Arrange the lines of the records from the one containing "Task: Click the drag handle for the 阿里云 row" through the one containing "Action: click(x=137, y=155)", both included, as a Markdown table with the columns Row and Line. Skip blank lines and leave the pictures out.

Some records:
━━━━━━━━━━━━━━━━

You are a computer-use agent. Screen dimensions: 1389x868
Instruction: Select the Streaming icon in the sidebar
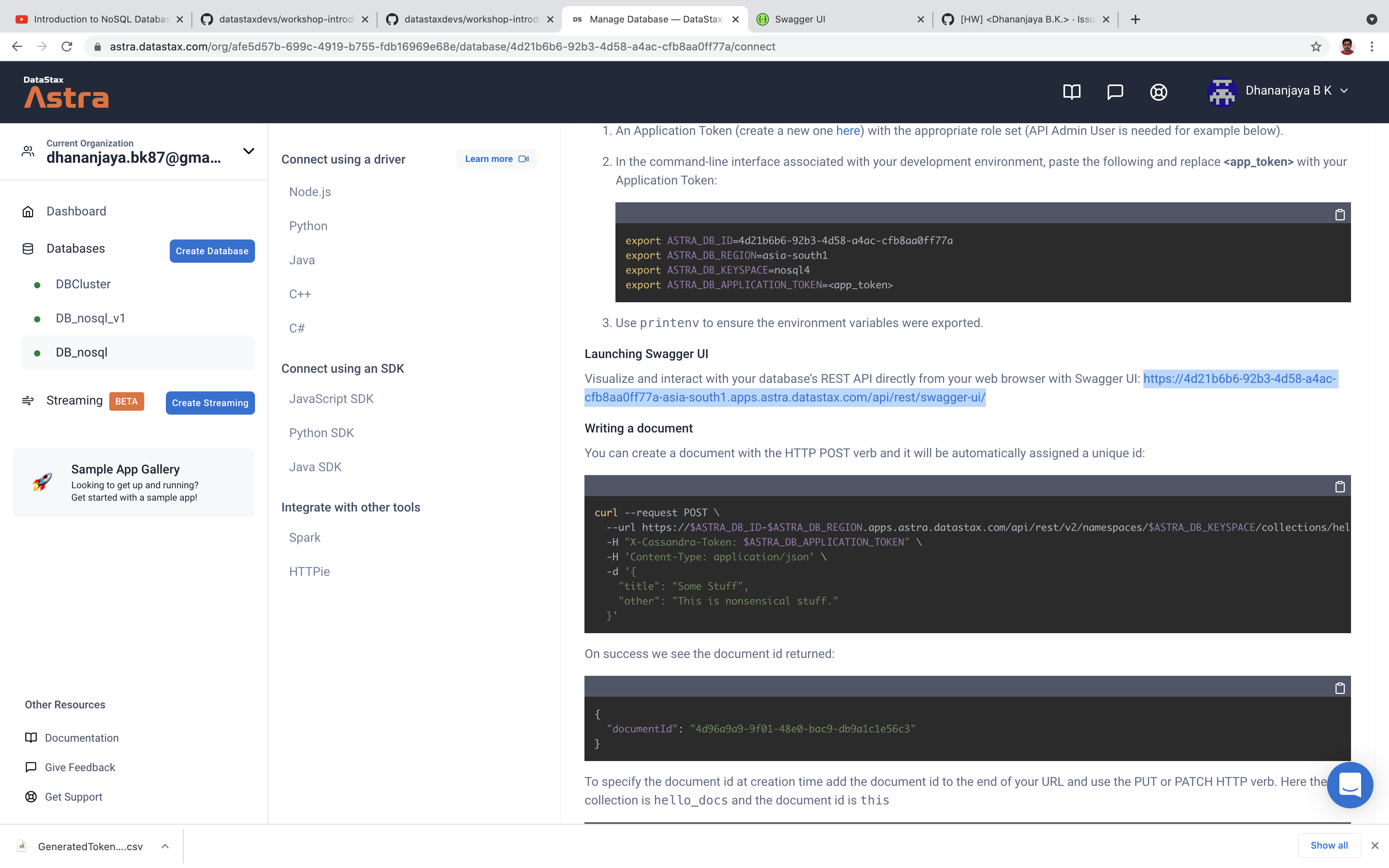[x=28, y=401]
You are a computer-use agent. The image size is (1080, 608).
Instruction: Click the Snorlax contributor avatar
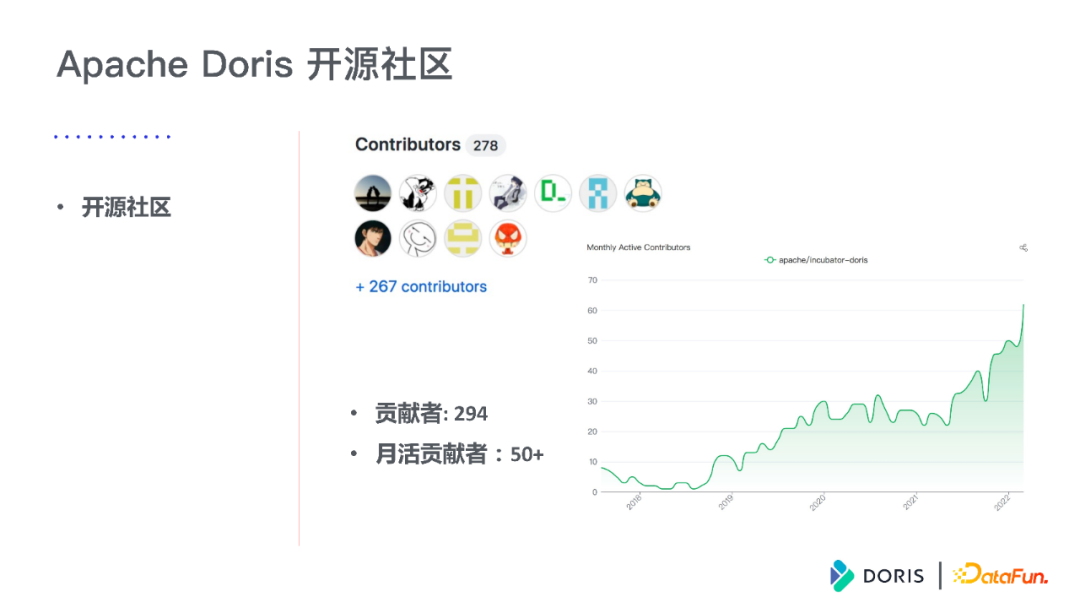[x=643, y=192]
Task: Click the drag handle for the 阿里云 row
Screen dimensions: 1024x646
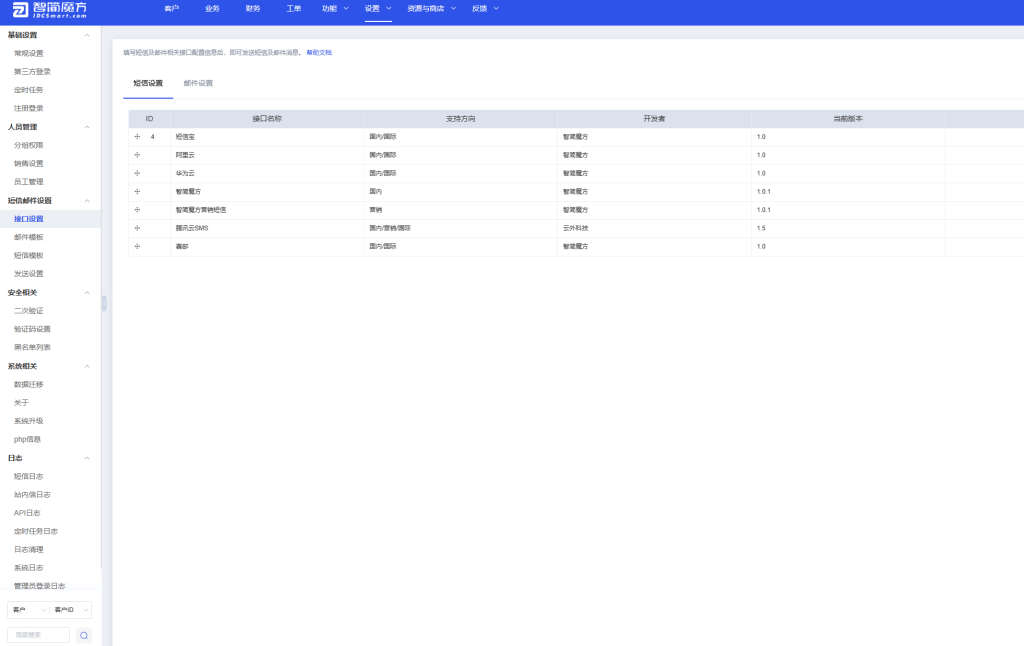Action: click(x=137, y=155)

━━━━━━━━━━━━━━━━

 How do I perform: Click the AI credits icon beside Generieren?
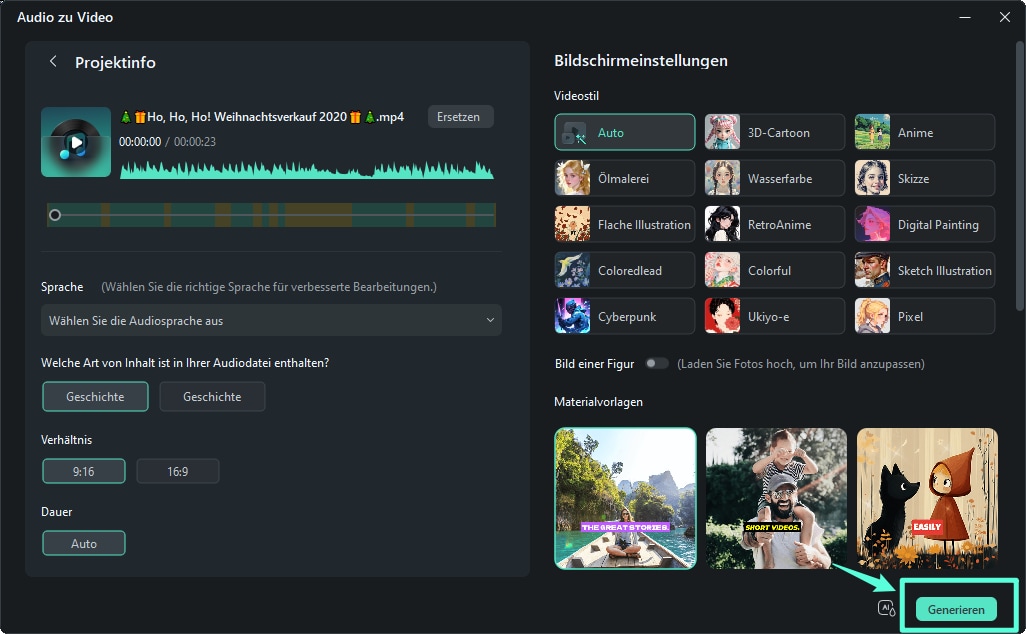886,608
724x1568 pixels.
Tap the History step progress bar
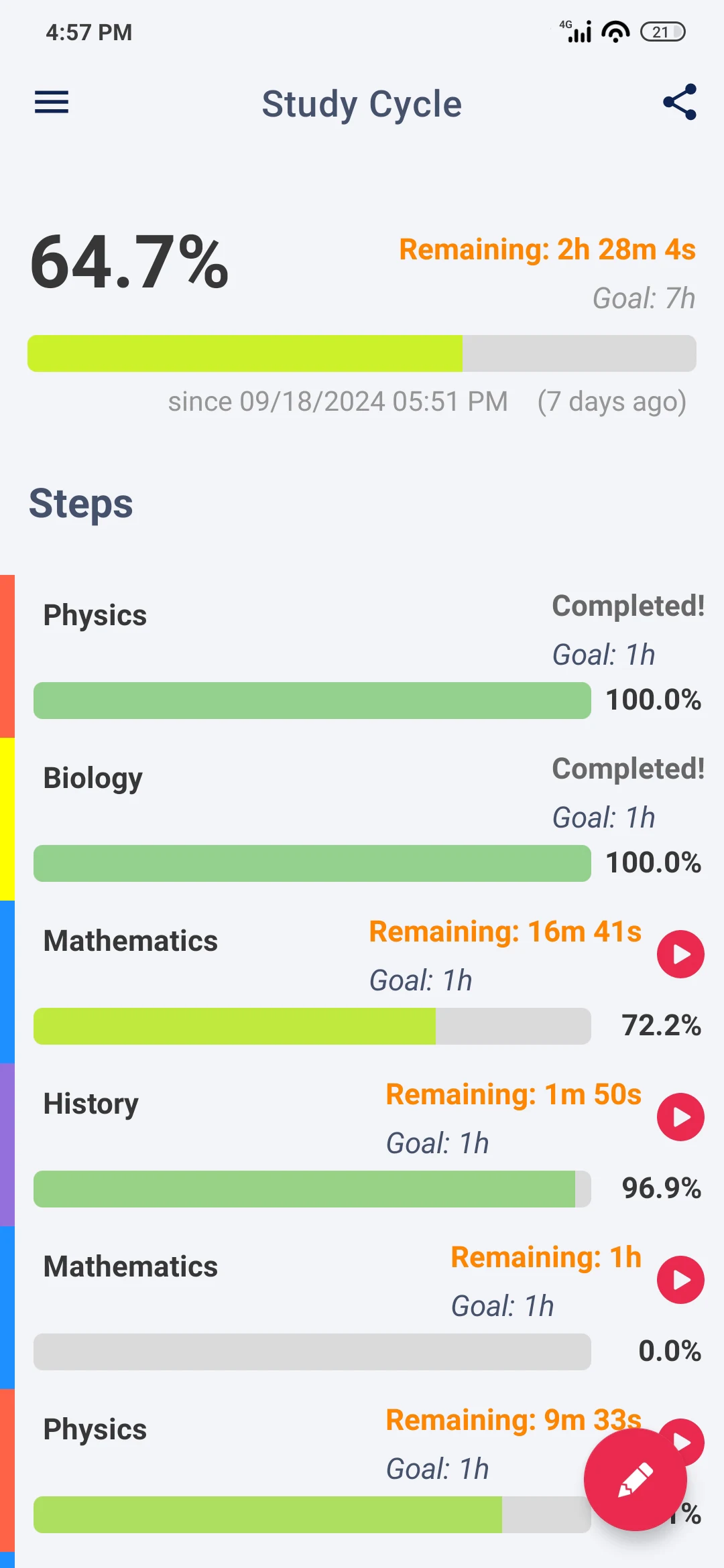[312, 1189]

━━━━━━━━━━━━━━━━

EXERCISE RESPONSE:
| Row | Line |
|---|---|
| 1 | Task: Click the drag handle for the 阿里云 row |
| 2 | Screen dimensions: 1024x646 |
| 3 | Action: click(x=137, y=155) |